# OBJECTIVE:
Rewrite the text lines of these entries as a numbered list, omitting blank lines and leaving out the pictures.

# RECORDED INFORMATION:
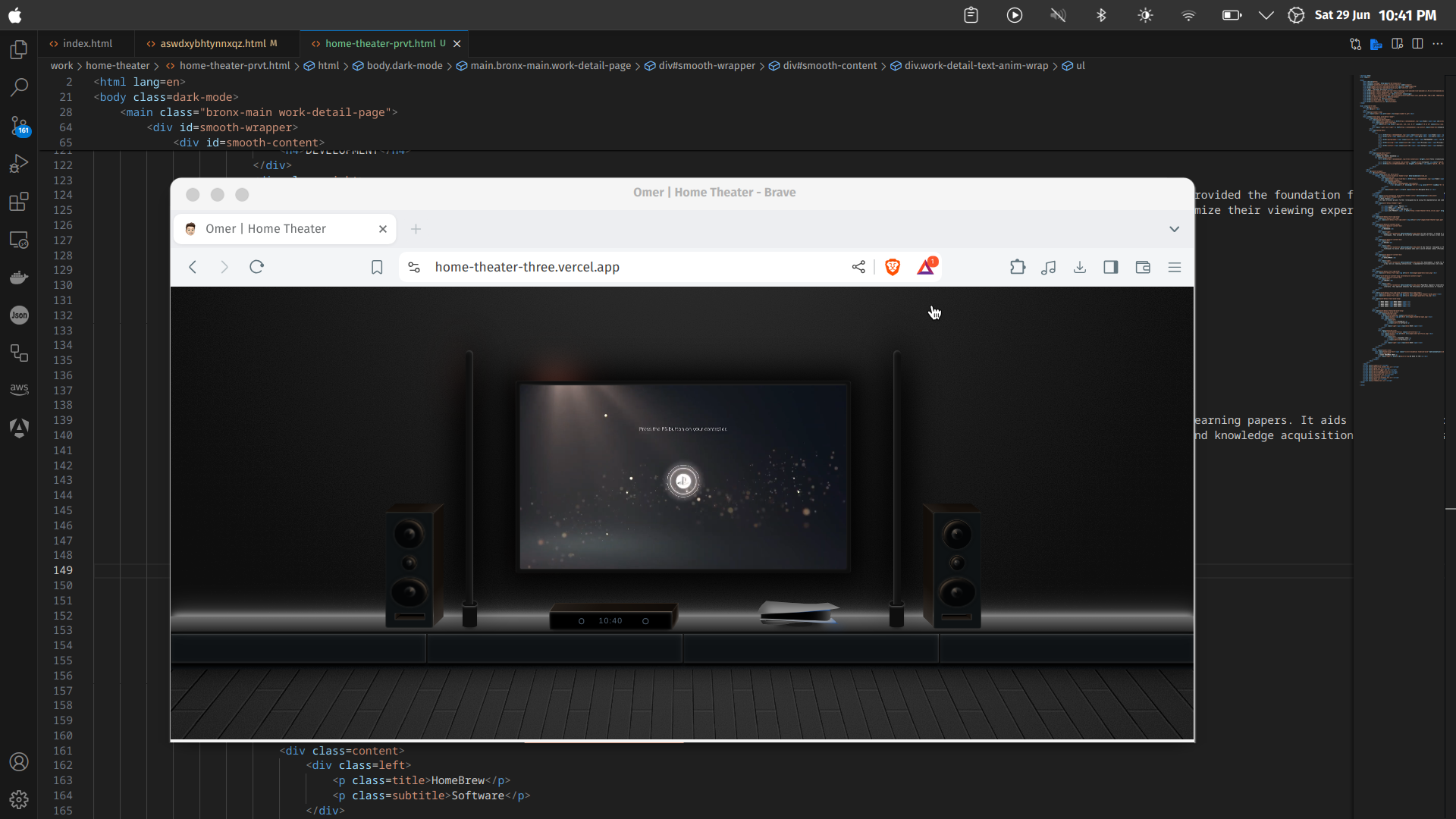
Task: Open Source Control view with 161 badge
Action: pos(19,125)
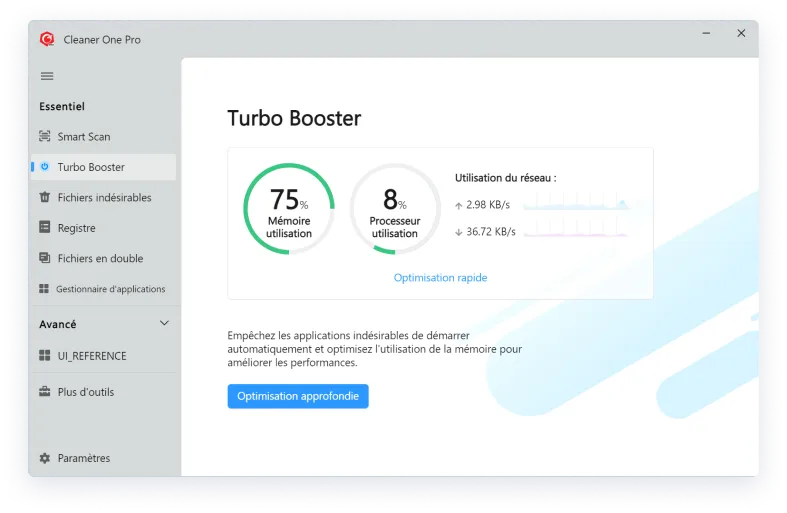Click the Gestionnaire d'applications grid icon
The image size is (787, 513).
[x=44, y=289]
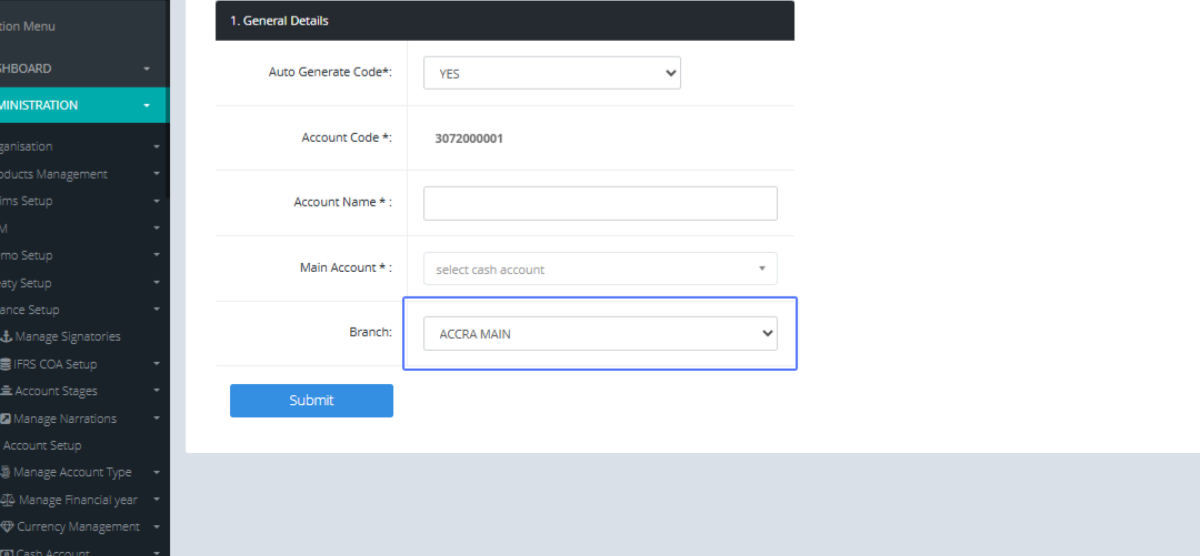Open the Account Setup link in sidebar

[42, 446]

# WORKED ANSWER:
1. Task: Open Source Control view with 161 badge
2. Action: pos(19,125)
3. Click the Gestionnaire d'applications grid icon
4. The image size is (787, 513).
5. [x=44, y=289]
6. Open the Account Setup link in sidebar
7. [42, 446]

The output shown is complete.